When I taught university-level introductory English literature courses, I insisted my students read Jonathan Swift’s “A Modest Proposal.” Swift’s satirical attack on the feeble attempts to help impoverished Irish Catholics — with its outrage-inspiring suggestion that these people could raise their children for meat — continues to inspire essayists and activists. Because of that legacy, I felt the essay was important for students to confront, consider, and understand as an example of satirical power. And, as the popularity of Stephen Colbert and Rick Mercer suggests, we still appreciate sharp satire.

One way I approached the essay was to have students evaluate Swift’s project as a business plan, a familiar approach since so many of them embrace the argument that the sole virtue of their education lay in their improved ability to earn an income that would allow for unfettered consumption of market goods. Thus, they focussed on the economic benefits of Swift’s plan: the generation of revenue alongside the reduction of the taxes for publicly funded support services.

Swift’s seeming proposal is obscene, yet his writing does not stray beyond the pale of gentility (and he did have access to some lovely swear words, trust me). In the classroom, I noted Swift’s wielding of the power of numbers, reflected in the ease with which students accepted numbers and projections without question. Some students got it.

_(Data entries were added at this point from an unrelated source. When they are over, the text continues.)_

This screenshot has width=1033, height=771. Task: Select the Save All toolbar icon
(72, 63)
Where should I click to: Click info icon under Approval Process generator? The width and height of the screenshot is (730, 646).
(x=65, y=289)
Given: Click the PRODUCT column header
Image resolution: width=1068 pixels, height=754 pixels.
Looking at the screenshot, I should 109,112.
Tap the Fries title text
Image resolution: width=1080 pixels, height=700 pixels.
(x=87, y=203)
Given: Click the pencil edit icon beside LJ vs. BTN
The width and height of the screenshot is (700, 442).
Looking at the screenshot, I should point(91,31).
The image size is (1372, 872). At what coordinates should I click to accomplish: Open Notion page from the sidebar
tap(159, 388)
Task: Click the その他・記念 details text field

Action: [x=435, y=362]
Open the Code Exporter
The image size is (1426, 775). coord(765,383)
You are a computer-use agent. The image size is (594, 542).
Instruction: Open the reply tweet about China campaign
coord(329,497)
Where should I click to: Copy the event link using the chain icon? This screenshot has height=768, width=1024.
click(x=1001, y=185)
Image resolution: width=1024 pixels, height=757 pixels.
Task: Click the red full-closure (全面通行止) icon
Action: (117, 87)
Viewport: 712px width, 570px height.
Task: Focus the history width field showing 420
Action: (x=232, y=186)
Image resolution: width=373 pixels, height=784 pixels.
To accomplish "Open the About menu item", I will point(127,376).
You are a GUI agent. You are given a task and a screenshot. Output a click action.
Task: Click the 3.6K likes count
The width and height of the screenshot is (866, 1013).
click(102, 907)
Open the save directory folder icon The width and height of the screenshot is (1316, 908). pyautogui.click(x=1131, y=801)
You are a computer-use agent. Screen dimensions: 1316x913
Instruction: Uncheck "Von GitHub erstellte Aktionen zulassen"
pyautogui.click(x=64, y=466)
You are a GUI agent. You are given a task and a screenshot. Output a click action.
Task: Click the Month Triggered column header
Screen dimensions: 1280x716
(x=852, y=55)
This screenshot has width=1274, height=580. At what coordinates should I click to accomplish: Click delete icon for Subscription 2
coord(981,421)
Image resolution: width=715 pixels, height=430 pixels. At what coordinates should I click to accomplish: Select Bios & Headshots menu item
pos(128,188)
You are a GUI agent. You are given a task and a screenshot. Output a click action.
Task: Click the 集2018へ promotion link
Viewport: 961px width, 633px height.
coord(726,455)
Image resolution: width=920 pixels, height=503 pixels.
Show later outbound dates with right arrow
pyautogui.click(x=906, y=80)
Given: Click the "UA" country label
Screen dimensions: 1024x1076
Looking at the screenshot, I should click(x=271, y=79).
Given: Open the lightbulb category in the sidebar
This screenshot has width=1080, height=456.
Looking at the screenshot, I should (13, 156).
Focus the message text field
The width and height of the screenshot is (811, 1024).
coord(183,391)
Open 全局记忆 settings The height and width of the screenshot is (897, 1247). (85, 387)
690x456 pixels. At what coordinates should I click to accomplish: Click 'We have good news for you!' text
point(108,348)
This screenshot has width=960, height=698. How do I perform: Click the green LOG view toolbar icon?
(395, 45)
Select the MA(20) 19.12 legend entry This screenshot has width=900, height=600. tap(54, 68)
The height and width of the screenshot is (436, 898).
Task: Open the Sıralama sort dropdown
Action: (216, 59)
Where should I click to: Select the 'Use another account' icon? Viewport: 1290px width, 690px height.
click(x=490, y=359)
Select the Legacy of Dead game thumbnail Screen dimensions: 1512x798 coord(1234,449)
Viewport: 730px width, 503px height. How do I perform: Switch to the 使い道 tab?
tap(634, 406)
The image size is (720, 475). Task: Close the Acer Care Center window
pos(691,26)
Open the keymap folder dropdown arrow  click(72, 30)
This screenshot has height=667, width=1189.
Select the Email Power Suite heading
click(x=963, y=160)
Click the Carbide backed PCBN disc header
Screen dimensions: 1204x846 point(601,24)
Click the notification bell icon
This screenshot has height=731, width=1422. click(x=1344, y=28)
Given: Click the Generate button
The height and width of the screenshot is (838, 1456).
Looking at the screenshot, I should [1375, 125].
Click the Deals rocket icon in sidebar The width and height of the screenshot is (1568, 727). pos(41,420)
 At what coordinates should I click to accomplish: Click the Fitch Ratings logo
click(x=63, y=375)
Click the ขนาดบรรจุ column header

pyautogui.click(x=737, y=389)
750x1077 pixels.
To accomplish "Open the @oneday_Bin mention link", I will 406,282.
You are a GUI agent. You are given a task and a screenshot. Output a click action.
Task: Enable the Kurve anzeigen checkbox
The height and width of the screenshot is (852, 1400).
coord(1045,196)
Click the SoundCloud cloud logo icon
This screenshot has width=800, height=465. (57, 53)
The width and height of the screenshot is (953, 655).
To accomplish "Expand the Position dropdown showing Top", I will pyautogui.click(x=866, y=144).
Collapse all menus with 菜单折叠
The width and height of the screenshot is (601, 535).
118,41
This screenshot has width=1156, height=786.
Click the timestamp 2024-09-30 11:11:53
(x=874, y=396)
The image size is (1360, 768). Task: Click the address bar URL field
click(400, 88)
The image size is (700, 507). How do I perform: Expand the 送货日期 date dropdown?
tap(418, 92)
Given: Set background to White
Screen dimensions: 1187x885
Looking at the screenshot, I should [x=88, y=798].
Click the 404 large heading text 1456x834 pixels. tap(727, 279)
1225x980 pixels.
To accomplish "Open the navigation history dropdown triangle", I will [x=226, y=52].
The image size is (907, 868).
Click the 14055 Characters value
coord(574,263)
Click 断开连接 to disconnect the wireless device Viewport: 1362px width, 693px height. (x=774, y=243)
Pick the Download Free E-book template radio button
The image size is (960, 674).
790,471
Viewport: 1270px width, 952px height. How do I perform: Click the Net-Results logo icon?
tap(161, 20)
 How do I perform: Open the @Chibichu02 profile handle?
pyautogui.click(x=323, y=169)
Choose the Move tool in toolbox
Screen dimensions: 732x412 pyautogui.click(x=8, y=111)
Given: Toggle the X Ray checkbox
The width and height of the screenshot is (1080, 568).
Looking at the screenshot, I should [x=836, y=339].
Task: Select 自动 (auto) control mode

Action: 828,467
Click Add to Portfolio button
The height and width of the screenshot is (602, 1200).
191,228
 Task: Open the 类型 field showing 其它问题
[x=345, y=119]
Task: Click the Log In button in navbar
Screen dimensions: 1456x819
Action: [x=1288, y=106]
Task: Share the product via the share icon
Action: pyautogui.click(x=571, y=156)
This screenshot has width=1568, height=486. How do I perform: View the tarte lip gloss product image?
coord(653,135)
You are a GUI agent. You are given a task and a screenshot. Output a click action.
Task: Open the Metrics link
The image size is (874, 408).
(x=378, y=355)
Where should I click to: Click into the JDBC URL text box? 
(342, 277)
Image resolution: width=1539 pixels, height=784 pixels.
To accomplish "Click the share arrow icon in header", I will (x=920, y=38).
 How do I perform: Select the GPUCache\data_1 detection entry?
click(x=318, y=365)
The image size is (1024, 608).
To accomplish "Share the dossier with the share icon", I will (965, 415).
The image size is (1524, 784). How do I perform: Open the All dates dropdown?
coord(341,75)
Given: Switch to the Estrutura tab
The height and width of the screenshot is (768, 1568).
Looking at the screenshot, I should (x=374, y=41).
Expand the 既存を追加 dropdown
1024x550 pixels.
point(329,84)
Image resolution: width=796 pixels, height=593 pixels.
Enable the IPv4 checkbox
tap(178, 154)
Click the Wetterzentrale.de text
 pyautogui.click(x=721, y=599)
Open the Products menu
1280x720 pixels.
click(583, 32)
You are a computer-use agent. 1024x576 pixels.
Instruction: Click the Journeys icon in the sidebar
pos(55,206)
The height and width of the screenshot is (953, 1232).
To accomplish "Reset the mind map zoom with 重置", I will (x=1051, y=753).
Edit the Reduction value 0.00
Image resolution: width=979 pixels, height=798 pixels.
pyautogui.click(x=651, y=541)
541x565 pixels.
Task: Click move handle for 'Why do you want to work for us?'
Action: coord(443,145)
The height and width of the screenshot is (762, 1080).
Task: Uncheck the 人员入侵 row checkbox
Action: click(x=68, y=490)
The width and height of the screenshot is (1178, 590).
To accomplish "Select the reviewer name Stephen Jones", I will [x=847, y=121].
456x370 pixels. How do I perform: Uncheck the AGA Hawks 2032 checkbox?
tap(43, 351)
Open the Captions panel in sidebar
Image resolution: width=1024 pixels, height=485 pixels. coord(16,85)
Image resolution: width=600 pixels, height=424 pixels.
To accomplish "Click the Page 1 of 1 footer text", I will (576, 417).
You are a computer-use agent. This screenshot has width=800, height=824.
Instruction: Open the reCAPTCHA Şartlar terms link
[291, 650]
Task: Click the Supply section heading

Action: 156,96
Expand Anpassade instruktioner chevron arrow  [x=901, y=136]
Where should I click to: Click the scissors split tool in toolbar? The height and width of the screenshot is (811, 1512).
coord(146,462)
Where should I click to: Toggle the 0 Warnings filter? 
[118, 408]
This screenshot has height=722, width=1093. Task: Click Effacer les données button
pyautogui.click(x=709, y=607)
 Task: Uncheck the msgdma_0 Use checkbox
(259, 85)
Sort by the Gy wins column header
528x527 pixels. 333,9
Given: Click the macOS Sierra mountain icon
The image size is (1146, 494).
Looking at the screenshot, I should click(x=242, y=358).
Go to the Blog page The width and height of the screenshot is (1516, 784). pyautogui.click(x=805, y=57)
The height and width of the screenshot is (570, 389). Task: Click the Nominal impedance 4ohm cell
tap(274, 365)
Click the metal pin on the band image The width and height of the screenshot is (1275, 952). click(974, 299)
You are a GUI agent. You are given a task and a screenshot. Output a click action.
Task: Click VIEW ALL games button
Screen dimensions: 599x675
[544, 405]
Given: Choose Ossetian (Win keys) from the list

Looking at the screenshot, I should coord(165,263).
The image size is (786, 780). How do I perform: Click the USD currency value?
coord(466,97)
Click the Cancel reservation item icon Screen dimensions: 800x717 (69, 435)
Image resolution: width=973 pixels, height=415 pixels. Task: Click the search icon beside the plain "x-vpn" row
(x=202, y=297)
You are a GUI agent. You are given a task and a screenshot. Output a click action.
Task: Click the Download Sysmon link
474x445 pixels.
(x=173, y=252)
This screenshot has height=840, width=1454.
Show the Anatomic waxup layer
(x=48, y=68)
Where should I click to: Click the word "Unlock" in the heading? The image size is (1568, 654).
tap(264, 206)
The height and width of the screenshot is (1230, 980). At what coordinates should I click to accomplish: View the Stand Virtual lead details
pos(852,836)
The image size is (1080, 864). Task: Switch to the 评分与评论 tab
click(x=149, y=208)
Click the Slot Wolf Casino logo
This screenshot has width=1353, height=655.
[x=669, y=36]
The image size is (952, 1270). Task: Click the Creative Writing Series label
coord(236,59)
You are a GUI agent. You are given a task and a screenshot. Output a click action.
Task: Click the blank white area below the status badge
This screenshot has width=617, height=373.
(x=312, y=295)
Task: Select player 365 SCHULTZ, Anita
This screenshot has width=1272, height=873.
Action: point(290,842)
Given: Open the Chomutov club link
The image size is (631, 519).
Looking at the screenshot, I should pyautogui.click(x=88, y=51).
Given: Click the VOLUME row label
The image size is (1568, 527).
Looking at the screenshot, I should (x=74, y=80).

In later  years, I developed my own Swiftian approaches in teaching business students, to suggest that while capitalism is a lovely system, it’s not a universally beneficial or even suitable mode of evaluation for all life’s activities.

Want to make a lot of money? Crystal meth crystallizes (pun intended) many of the desirable qualities of an ideal commodity: plentiful demand, flexible supply, competitive market, and generous profit margins. What’s the problem? Social degradation? Collateral damage? The law? Doesn’t business cross those lines — indeed, redraws those lines — on a daily basis? Now who’s being naïve?

Of course, I imagine few business professors engage in such discussions. In other disciplines, and not strictly those in the liberal arts, students are encouraged to reflect upon the history and consequences of the subject matter they study, to think about what is not illuminated or revealed by traditional approaches. By contrast, many of the business students I know study in a vacuum, in which history does not exist (unless in an elective course), and business is a matter of axiomatic good.

Business faculty trot out Enron, of course, and some even discuss the global collapse of 2008. Yet, most treat these as isolated incidents and not as predictable outcomes. Perhaps if business schools offered a critical view of business history, we might never have to fear yet another cycle of boom-and-bust. Of course, if business and business schools had learned anything since the tulip craze of seventeenth-century Holland, we would likely not have undergone either Enron or 2008.

But that, as my students remind me, is history – and they didn’t sign up for a history class.

In the same building as Stormy’s office, students are taught that their only responsibility is to the bottom line. Faculty can talk at length about a datum from their research, but have no expressed opinion on issues such as predatory marketing and sales practices. The college espouses a vision of itself as a creator of nations, yet continues to express itself through clichés of business as violent and combative.

worst bossAlthough Williams may not have read Swift’s proposal, his office represents an oasis of morality, a voice in the wilderness suggesting that all might not be well with business, a suggestion of a satiric norm. And like the light-seeker in Plato’s cave analogy, he’s suffering for speaking the truth.

In other words, if we don’t keep buying stuff, somebody’s fucked.